A sala de pouco mais de 20 metros quadrados mantida pelo Senado na área de embarque do Aeroporto Internacional de Brasília, num corredor com outras quatro salas, é a única protegida por vidro espelhado, impedindo a visão do que acontece lá dentro.
Situada entre a seção de achados e perdidos e um posto do BB Turismo, a sala não tem janela nem ar-condicionado. Conta apenas com um ventilador simples para espantar o calor dos funcionários engravatados do Senado que lá trabalham e não ganham menos que R$ 15 mil mensais.
SEGURADORES DE PLACA
Pouco depois do meio-dia da última terça-feira (7), dois seguradores de placa saem da pequena sala em direção ao desembarque.

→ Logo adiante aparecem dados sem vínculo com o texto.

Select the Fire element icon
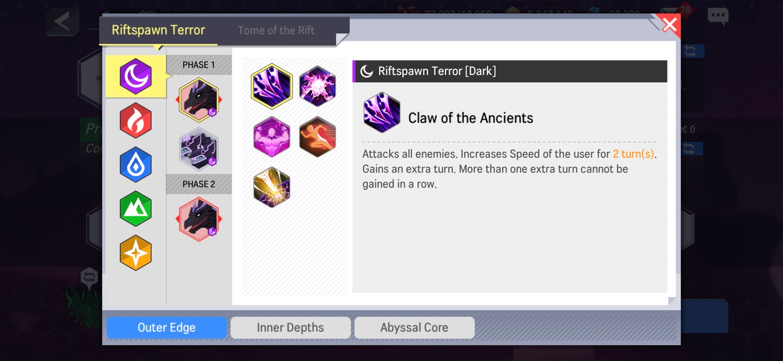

Antes, um deles, apelidado de Bem-te-vi pelos colegas, beija gentilmente a mão de uma das funcionárias da TAM.
Caminham sem pressa até a parte interna do desembarque, checam atentamente o painel com os voos que acabaram de aterrissar e ficam prontos para sua função: posicionar estrategicamente seus papeis com nomes de convidados para audiências de comissões.

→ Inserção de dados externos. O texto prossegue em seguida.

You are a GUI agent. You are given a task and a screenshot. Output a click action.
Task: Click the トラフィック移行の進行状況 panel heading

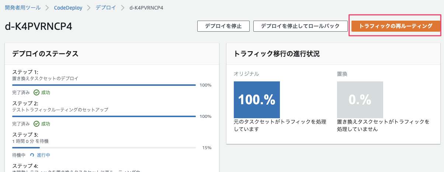[x=277, y=54]
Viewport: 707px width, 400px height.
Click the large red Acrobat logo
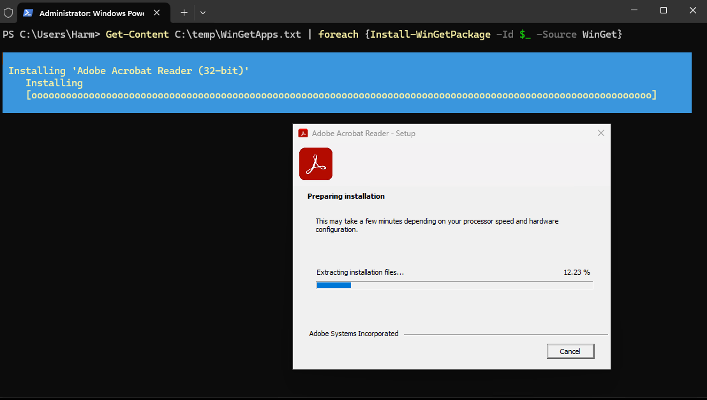(316, 164)
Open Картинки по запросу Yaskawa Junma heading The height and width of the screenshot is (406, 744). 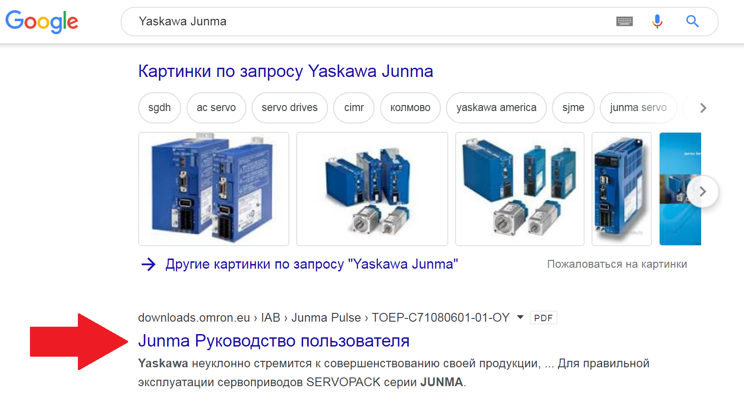[x=286, y=71]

Minutos depois, chega o presidente do Tribunal Regional Federal da 3ª região, desembargador federal Newton de Lucca, que seria empossado numa comissão de juristas destinada a discutir um novo Código Comercial.
Ao sair, é apresentado pelo funcionário do Senado ao motorista que o acompanhará até a Casa. O desembargador, no entanto, dispensa o serviço e fica com um motorista de sua confiança.
Pouco depois, é a vez do senador Rodrigo Rollemberg (PSB-DF). Mas o nome dele não estava no papel. Os funcionários são ignorados pelo líder do PSB, que se dirige imediatamente para seu carro, com seu motorista.
Nove funcionários, com salários entre R$ 15 mil e R$ 20 mil, trabalham na sala, divididos em turnos. São lotados na Coordenação de Apoio Aeroportuário.
O Senado, que defende o serviço de "receptivo de autoridades", informou ontem, em nota oficial, que suprimiu funções gratificadas e vedou o pagamento de horas extras a esses funcionários.